DATA FOR ANALYSIS section start

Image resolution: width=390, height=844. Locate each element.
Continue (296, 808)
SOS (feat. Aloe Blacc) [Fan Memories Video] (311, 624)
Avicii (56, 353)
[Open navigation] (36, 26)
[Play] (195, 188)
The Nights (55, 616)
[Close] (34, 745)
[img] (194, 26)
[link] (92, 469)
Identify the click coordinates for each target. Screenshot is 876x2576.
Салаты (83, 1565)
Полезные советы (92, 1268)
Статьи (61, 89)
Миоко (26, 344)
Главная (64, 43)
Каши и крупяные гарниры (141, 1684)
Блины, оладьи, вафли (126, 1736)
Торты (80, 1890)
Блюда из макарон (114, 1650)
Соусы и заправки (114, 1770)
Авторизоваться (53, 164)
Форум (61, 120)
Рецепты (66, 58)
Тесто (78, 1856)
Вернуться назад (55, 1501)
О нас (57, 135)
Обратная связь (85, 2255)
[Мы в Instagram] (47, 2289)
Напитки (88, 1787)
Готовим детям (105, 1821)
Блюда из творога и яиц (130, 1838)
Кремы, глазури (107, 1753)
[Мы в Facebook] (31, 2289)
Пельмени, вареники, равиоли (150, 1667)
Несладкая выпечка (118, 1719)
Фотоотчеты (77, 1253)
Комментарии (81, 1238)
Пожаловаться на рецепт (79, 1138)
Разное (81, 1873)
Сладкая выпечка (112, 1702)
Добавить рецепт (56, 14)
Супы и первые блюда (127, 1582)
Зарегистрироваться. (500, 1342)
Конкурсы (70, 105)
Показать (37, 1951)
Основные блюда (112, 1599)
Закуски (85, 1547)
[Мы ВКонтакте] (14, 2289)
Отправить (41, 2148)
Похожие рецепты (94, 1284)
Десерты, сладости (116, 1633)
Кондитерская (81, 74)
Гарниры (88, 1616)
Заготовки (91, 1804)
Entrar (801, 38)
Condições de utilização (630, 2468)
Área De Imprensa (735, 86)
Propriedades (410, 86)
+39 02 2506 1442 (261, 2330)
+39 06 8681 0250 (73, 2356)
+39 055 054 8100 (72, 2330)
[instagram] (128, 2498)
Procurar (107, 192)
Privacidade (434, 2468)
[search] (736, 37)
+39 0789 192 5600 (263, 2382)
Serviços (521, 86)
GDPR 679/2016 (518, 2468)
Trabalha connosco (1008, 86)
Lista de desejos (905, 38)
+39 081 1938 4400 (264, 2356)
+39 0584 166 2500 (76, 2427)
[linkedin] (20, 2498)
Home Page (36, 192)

DATA FOR ANALYSIS section end

*TASK DESCRIPTION*
Write out exactly the lines of the entries above that run from the line containing "Trabalha connosco (1008, 86)" through the last line, including both.

*SOLUTION*
Trabalha connosco (1008, 86)
Lista de desejos (905, 38)
+39 081 1938 4400 (264, 2356)
+39 0584 166 2500 (76, 2427)
[linkedin] (20, 2498)
Home Page (36, 192)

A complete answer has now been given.